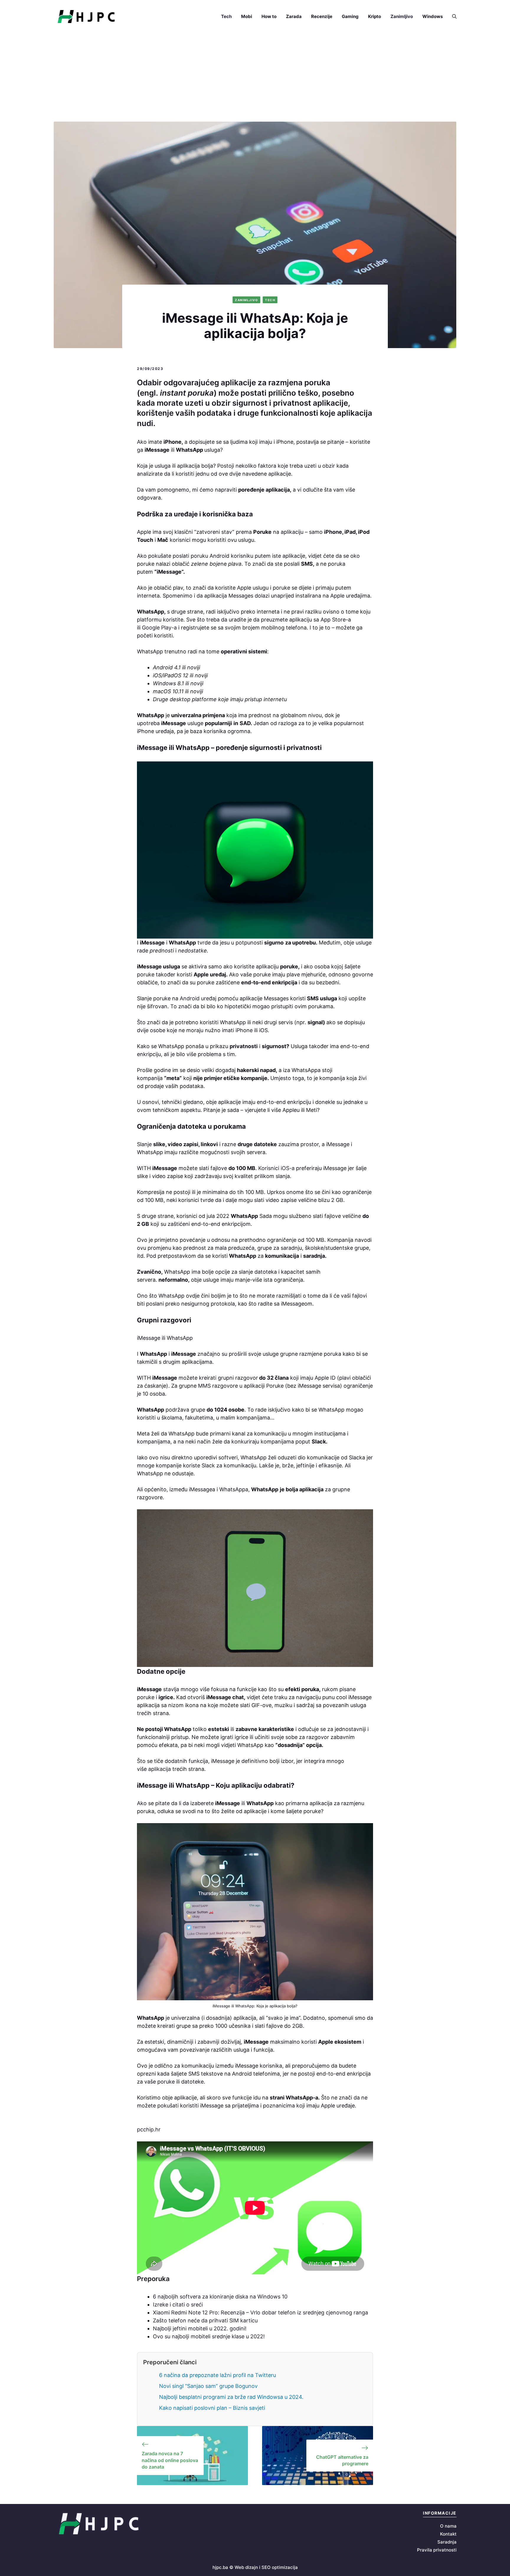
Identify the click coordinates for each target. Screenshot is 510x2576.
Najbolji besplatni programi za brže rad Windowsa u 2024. (231, 2397)
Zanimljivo (401, 16)
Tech (226, 16)
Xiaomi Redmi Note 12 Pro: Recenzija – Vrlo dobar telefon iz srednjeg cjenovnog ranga (260, 2312)
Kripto (374, 16)
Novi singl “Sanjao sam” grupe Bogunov (208, 2386)
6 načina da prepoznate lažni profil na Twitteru (217, 2375)
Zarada (294, 16)
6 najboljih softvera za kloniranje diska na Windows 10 (220, 2296)
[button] (452, 16)
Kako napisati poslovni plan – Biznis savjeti (212, 2408)
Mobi (246, 16)
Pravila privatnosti (437, 2550)
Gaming (350, 16)
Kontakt (448, 2534)
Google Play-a (159, 627)
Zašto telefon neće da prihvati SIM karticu (205, 2320)
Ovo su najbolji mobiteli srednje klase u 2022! (209, 2336)
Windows (432, 16)
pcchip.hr (149, 2129)
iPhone (333, 532)
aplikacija (159, 1769)
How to (269, 16)
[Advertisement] (255, 77)
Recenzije (321, 16)
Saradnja (447, 2542)
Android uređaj (198, 998)
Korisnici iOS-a (276, 1168)
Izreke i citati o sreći (178, 2304)
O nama (448, 2526)
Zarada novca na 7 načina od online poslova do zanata (170, 2460)
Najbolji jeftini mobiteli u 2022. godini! (199, 2328)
* * *
What you need to do
Your answer must be the records exactly as they stand, with no pictures in it.

Reply
Identify the click coordinates for each target. Screenshot is 510x2576.
Najbolji besplatni programi za brže rad Windowsa u 2024. (231, 2397)
Zanimljivo (401, 16)
Tech (226, 16)
Xiaomi Redmi Note 12 Pro: Recenzija – Vrlo dobar telefon iz srednjeg cjenovnog ranga (260, 2312)
Kripto (374, 16)
Novi singl “Sanjao sam” grupe Bogunov (208, 2386)
6 načina da prepoznate lažni profil na Twitteru (217, 2375)
Zarada (294, 16)
6 najboljih softvera za kloniranje diska na Windows 10 (220, 2296)
[button] (452, 16)
Kako napisati poslovni plan – Biznis savjeti (212, 2408)
Mobi (246, 16)
Pravila privatnosti (437, 2550)
Gaming (350, 16)
Kontakt (448, 2534)
Google Play-a (159, 627)
Zašto telefon neće da prihvati SIM karticu (205, 2320)
Ovo su najbolji mobiteli srednje klase u 2022! (209, 2336)
Windows (432, 16)
pcchip.hr (149, 2129)
iPhone (333, 532)
aplikacija (159, 1769)
How to (269, 16)
[Advertisement] (255, 77)
Recenzije (321, 16)
Saradnja (447, 2542)
Android uređaj (198, 998)
Korisnici iOS-a (276, 1168)
Izreke i citati o sreći (178, 2304)
O nama (448, 2526)
Zarada novca na 7 načina od online poslova do zanata (170, 2460)
Najbolji jeftini mobiteli u 2022. godini! (199, 2328)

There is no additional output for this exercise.